Whenever a line in the records below holds the string "Given", copy it out.

::: Entries supplied

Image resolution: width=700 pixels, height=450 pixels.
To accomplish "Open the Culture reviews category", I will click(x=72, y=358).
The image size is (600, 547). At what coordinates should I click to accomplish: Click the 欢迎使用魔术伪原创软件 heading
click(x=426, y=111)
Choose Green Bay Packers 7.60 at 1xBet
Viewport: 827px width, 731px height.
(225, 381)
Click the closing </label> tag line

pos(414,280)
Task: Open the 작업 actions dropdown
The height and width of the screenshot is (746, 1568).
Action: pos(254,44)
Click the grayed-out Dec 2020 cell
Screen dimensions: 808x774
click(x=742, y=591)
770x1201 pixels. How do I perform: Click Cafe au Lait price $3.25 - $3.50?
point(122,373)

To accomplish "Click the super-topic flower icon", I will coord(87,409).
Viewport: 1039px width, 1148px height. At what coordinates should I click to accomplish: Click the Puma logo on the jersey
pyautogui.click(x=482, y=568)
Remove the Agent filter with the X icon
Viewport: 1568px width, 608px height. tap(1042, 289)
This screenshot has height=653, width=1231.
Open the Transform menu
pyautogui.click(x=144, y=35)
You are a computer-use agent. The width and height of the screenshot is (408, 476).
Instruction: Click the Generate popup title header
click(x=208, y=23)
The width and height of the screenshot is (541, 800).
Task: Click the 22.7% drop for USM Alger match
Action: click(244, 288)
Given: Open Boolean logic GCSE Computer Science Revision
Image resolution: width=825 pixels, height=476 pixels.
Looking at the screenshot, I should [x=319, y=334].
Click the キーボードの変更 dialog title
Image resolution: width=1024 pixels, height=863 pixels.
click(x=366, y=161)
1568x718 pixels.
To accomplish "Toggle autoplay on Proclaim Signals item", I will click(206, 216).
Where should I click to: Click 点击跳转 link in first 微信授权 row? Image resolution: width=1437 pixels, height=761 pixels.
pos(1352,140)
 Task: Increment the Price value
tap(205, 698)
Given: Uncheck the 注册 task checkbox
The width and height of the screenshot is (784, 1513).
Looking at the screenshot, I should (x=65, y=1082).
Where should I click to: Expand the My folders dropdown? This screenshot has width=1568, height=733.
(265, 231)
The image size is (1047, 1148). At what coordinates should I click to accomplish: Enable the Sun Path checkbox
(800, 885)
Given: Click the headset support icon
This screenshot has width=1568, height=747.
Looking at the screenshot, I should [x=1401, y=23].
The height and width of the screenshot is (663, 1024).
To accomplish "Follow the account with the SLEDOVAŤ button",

::::::

Final answer
Given: Open Boolean logic GCSE Computer Science Revision
Given: Uncheck the 注册 task checkbox
Given: Click the headset support icon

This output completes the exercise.